Taken from February of 2012

I am an alcoholic.  I’m not sure if I really believe that yet, but God, in His grace is showing me that my sin (in regards to drinking) is not just something that I just do “too much” or that I need to “cut back on” but is a deep rooted sin of idolatry that has spanned the course of just short of two decades. 

It has affected many of the people that I love and that I have had direct influence over as well as countless others who have seen or observed or heard of my addiction and/or witnessed it in action.  I have been resisting the thought that I was an actual alcoholic, but recently I’ve been thinking and praying through it and it is becoming more and more clear.
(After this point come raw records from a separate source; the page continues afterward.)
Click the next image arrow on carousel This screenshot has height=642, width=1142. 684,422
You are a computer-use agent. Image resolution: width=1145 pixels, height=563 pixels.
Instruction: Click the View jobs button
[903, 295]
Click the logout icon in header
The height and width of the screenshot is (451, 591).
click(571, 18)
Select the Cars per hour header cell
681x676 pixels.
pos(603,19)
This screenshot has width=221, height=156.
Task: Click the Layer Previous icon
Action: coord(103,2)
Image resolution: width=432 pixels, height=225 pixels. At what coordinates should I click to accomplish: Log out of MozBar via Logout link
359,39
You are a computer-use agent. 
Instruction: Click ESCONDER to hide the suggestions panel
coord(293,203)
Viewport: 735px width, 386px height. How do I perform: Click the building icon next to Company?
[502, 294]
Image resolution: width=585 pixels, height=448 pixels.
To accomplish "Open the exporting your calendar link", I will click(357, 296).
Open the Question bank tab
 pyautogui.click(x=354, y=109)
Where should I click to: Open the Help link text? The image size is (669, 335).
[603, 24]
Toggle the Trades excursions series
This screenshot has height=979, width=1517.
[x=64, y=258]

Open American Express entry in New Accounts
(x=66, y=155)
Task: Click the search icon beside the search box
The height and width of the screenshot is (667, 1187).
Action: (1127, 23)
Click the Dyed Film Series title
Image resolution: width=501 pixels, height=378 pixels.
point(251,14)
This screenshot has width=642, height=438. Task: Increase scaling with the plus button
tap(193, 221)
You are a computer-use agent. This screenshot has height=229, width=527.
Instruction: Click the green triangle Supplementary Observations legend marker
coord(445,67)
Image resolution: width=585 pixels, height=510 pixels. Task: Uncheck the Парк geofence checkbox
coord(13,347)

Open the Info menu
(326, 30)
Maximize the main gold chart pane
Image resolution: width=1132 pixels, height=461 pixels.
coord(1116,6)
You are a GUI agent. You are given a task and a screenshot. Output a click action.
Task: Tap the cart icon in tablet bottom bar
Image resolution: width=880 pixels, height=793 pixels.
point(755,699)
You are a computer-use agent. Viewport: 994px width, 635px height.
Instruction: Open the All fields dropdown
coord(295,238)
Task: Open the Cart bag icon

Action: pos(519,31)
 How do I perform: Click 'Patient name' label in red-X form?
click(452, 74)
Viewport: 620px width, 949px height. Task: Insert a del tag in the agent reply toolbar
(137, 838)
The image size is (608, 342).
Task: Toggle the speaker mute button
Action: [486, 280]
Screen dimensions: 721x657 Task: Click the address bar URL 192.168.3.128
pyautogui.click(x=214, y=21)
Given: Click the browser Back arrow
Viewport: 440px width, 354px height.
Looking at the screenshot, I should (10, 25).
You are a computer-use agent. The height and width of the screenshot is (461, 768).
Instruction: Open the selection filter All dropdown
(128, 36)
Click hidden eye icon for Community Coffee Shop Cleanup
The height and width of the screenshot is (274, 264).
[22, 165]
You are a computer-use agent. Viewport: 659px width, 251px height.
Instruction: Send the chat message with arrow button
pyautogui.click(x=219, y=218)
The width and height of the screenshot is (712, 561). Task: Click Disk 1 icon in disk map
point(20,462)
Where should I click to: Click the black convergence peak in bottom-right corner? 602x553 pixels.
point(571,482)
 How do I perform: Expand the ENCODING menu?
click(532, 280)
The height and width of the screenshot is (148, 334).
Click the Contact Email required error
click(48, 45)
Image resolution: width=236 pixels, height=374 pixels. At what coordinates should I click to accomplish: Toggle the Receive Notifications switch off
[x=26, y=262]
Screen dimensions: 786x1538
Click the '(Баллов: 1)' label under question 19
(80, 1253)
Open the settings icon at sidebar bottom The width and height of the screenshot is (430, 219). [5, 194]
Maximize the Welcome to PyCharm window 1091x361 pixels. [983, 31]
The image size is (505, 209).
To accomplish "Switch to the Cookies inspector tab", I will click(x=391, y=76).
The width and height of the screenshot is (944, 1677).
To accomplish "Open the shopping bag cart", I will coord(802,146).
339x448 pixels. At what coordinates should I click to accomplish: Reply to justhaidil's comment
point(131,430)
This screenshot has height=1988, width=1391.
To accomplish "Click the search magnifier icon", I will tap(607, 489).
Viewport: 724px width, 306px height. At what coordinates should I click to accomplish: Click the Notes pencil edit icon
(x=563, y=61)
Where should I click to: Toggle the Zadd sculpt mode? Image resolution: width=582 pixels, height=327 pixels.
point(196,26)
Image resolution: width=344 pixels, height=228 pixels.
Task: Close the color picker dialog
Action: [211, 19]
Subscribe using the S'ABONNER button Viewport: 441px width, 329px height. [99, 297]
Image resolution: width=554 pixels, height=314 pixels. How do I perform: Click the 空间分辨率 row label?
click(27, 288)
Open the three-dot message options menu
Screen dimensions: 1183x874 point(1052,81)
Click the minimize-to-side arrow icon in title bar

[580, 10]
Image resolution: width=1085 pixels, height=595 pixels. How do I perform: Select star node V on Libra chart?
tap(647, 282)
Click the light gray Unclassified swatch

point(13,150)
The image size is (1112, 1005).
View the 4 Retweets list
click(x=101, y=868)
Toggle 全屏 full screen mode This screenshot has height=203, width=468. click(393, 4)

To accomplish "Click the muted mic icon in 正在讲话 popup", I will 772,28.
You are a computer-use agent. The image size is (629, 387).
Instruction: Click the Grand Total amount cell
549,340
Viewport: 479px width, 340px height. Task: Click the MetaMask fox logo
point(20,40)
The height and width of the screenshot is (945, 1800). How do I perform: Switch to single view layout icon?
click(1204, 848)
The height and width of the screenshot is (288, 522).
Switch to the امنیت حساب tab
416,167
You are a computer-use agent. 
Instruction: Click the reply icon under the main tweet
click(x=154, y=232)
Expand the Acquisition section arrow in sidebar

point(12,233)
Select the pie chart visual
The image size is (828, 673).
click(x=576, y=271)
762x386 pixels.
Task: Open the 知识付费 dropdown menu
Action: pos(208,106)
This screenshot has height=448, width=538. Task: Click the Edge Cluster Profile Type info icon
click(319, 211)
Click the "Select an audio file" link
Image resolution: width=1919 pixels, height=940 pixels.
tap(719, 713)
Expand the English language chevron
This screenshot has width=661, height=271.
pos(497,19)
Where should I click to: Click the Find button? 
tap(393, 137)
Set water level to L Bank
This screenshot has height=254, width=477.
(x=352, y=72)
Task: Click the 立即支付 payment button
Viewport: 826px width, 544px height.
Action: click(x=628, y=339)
Two days ago a dear brother and a leader in my church sat me down to see how I was doing.  My wife had expressed concerns about my drinking and he dropped by to catch up.  Through some pointed questioning it became very clear to him that I have a problem.  A big problem.  He communicated the two paths that I have ahead of me:  to lay it aside entirely or to continue down a very dangerous path.  A path that would consume and destroy and ultimately lead to death.  It seemed pretty drastic.  I mean, I only drink a couple times a week.  That is what I keep telling myself.

I started to think about it more.  I realized:

  • I am the one that drinks the most in nearly every setting I’m in
  • I hide how much I drink, either by hiding bottles, using credit cards whose habits aren’t as easily tracked, or by being purposely deceitful (saying things like, “I got two bottles”, when what I actually drank was an equivalent to 5-6 beers or more.)
  • I can usually drink much more than others without it having the same effect on me
  • I use my high tolerance as an excuse for how much I drink
  • Many people have expressed concern over my drinking
  • I spend money that we don’t have on beer
  • I willingly sacrifice the respect of my wife to drink
  • I have drank to the point of being intoxicated, even throwing up, in the last several months
  • I have drank enough to be hung over the next day, recently
  • I attach drinking to legitimate social outings so as to enable and justify it
  • I have left my kids alone, sleeping at the house, or sitting in the car, to go get alcohol—something I would normally not do in any other situation
  • I have driven after drinking too much on several occasions, recently
  • I drink alone far more often than I drink with others
  • I willingly neglect other things that I should be doing, such as reading the word, studying, prayer, preparing for small group, spending time with Melissa and the kids, and choosing to be alone so I can drink rather than be in community with others
  • My morning after hang overs have resulted in me not doing my job completely or well, and have even resulted in days or partial days off
  • I often feel guilty about how much I drink, how often I drink, how much money I spent, or how my drinking has affected others (mainly my wife)
  • I recently stepped down from leading a small group to focus on my family, but being in no small part due to drinking too much
  • I openly admit to drinking too much without really believing that I do or understanding the extent that this sin has taken root in my life
  • I am humiliated to confess the details of this sin with others
  • I get defensive when talking about drinking
  • I get angry when talking about drinking or about quitting and have been dragging my feet in regards to any kind of long term hiatus

This problem has been going on for a very long time.  I have shown these same characteristics, give or take and with few “longer” term breaks (4-5 months tops) since long before God reached into my life in grace and saved me.  By my best estimate, if I am an alcoholic now, then I have been for almost twenty years.  Literally.  My habits have not really changed.  I can recount scores of people over the course of those twenty years, in every various setting, sharing concerns about my drinking with me.  Friends (Christian or not), family (immediate and extended), mentors, pastors, and my own wife—anyone who has had any real idea of how much I drink (even though most did not really know the full extent) have all shared concern.  Many of openly chosen not to drink with me at all and I’m sure many others did so quietly.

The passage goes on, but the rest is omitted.